### WORK REQUIRED
Which of the lines below include the word "profile"? Pull each one out.

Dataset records

* * * * *

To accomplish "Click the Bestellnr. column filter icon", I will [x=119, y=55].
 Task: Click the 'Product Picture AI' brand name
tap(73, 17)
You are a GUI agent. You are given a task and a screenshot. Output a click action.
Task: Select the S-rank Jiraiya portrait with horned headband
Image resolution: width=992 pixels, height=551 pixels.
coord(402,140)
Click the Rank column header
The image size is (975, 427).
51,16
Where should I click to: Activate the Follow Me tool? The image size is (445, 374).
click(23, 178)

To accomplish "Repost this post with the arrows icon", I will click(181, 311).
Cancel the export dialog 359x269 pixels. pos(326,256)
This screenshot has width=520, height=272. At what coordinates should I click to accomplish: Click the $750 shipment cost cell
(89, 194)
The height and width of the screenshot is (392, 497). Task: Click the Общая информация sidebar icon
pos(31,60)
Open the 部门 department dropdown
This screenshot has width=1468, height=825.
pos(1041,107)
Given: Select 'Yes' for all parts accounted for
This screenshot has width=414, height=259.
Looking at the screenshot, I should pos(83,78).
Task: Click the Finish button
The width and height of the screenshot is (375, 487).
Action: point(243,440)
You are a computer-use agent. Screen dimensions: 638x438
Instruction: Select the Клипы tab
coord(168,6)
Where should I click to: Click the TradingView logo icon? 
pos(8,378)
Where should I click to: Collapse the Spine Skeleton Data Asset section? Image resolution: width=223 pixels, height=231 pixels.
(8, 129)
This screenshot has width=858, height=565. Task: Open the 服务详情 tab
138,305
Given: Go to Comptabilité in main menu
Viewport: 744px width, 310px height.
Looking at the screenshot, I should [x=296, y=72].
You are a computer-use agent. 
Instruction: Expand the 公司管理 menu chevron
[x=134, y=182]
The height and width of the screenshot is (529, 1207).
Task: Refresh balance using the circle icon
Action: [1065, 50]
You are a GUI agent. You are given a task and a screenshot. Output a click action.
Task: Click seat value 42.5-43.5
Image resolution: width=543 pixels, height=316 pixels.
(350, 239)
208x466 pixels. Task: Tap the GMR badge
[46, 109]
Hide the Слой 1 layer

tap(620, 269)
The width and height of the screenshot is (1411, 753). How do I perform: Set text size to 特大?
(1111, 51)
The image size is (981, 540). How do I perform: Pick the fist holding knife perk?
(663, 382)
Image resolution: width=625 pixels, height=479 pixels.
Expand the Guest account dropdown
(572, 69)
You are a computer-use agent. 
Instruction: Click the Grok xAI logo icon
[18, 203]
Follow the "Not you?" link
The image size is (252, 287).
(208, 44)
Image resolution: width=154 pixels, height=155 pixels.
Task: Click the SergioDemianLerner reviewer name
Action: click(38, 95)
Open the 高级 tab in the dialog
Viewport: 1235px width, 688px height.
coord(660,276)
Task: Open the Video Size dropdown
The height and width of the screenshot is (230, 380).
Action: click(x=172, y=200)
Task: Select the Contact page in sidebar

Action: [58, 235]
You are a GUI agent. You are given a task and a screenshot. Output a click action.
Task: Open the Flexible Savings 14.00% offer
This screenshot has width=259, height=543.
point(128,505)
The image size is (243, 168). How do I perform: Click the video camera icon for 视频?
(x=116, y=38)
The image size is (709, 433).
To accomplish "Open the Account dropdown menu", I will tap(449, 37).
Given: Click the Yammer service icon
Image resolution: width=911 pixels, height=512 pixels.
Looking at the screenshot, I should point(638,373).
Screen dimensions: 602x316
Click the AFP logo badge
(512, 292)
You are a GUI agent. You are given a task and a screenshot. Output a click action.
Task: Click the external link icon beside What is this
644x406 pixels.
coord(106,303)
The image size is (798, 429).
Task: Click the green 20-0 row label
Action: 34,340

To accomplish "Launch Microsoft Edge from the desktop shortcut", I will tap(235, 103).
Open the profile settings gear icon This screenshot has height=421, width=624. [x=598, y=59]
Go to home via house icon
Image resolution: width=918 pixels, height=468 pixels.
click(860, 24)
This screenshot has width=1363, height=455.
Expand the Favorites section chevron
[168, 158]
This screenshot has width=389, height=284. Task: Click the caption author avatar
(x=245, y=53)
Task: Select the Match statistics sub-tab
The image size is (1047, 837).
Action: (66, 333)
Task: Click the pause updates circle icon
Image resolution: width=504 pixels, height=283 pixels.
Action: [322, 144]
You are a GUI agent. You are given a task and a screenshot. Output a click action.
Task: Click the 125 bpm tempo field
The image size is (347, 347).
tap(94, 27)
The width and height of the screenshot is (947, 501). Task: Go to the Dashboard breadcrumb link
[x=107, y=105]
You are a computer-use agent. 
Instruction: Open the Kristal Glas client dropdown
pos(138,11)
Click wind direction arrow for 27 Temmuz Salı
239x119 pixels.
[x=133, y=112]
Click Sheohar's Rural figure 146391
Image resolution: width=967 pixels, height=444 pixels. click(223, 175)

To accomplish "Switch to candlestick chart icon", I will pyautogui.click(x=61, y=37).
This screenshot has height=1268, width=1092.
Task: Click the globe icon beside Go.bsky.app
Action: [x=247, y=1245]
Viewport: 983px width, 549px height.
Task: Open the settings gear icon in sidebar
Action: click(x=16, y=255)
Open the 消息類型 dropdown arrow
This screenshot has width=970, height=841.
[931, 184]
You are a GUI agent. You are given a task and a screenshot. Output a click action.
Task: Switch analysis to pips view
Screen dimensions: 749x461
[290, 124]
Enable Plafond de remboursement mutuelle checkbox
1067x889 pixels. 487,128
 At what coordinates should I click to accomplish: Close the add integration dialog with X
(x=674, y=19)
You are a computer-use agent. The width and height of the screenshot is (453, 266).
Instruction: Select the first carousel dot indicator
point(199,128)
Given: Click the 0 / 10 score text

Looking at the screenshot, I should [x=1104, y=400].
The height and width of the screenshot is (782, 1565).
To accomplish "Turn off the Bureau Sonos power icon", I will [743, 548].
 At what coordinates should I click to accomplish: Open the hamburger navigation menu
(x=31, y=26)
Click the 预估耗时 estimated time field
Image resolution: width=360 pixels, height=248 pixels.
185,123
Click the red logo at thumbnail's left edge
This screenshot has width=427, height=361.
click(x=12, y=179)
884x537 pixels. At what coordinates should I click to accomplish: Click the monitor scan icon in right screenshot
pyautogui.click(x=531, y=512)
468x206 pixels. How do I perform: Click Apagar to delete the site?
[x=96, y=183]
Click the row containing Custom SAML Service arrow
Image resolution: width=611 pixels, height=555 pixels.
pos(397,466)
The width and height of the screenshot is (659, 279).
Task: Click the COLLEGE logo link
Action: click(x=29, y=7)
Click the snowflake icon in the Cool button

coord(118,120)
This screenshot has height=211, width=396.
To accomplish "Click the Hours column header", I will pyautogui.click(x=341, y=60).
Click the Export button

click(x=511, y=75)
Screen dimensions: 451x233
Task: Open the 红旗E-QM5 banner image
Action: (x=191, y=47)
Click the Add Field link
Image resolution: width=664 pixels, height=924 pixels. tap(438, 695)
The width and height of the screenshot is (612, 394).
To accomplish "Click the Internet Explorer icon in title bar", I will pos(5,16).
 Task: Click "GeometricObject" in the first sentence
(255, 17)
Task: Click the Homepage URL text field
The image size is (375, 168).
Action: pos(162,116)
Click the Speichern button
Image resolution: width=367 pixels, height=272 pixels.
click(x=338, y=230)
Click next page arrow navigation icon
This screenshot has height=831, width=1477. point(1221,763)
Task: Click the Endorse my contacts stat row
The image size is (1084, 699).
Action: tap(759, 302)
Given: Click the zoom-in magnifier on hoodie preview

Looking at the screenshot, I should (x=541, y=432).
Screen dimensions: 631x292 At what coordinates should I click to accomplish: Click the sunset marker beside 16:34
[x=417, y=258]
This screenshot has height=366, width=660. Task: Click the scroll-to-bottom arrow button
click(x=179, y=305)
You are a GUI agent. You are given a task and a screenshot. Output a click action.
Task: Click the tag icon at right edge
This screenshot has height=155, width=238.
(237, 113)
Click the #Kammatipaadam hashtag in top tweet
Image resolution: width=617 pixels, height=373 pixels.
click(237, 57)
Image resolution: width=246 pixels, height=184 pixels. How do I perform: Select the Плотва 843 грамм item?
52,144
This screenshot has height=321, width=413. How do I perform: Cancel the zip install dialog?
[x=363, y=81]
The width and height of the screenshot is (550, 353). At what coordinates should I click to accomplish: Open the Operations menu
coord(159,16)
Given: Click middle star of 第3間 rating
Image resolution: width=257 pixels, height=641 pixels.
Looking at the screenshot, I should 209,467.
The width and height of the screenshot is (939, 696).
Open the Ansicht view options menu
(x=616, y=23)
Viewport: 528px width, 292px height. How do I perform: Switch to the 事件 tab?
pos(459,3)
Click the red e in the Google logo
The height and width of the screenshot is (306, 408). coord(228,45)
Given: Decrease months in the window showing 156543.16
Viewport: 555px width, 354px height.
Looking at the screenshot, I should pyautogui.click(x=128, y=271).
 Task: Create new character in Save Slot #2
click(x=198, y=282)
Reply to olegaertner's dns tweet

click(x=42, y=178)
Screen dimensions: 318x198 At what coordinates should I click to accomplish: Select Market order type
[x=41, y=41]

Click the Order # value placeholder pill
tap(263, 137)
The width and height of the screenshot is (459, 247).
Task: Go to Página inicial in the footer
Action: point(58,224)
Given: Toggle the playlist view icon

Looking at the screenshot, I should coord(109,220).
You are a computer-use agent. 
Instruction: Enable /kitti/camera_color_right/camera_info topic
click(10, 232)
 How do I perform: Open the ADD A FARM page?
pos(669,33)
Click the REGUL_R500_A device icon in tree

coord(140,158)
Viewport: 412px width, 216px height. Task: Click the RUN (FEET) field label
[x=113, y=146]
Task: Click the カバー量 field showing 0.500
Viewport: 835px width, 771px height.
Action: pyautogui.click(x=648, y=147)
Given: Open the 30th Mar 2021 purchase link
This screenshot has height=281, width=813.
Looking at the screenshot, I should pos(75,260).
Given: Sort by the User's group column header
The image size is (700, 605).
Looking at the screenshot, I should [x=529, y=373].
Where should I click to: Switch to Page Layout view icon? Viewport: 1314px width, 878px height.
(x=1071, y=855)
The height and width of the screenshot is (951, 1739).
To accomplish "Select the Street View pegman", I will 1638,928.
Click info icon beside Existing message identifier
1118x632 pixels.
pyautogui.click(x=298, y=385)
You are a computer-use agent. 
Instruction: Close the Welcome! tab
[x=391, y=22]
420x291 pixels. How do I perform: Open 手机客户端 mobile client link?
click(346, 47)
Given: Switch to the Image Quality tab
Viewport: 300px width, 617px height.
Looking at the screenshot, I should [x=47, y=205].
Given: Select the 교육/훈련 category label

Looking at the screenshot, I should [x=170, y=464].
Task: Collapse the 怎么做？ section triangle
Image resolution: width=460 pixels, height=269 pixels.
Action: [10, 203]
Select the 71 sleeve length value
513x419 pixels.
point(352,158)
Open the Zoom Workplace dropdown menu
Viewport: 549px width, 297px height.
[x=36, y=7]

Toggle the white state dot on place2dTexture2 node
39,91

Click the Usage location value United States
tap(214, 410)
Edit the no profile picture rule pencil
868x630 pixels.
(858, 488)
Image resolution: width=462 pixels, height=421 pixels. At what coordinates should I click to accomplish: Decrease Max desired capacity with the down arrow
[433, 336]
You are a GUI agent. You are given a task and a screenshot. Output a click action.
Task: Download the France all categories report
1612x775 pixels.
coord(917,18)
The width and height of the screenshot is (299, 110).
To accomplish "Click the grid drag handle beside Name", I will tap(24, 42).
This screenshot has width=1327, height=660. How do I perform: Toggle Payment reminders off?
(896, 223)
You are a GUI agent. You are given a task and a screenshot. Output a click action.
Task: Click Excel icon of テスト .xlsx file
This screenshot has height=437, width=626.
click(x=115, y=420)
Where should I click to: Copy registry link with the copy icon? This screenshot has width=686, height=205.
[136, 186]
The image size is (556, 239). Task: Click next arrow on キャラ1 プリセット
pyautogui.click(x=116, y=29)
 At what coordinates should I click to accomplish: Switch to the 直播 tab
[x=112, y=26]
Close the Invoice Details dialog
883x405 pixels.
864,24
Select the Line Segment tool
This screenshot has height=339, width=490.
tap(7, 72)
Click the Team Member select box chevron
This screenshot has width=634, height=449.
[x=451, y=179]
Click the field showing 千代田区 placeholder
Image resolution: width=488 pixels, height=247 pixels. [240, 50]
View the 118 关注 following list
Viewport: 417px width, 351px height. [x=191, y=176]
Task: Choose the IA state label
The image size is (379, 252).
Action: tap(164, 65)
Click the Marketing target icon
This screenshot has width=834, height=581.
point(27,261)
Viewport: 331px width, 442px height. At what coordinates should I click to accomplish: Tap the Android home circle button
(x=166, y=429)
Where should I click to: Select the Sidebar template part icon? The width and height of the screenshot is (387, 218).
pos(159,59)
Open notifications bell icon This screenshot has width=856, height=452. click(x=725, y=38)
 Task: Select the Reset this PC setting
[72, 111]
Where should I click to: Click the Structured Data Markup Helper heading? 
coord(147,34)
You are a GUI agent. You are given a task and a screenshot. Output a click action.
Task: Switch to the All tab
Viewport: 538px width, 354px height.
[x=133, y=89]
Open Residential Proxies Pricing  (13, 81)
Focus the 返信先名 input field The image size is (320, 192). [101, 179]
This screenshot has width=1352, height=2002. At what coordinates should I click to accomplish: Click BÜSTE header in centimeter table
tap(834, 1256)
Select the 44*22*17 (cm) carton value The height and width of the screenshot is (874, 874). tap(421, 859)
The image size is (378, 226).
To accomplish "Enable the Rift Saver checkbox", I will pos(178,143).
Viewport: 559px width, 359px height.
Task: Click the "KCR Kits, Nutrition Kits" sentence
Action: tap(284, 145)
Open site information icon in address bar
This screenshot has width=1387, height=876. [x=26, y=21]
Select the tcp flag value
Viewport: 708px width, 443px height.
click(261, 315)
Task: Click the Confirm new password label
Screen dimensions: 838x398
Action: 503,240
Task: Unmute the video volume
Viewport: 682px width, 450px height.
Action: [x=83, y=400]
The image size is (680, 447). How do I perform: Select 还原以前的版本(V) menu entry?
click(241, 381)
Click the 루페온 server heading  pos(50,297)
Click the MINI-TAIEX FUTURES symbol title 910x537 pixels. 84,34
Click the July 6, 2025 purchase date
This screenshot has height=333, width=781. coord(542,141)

* * * * *

### TASK SOLUTION
Open the profile settings gear icon This screenshot has height=421, width=624. [x=598, y=59]
Edit the no profile picture rule pencil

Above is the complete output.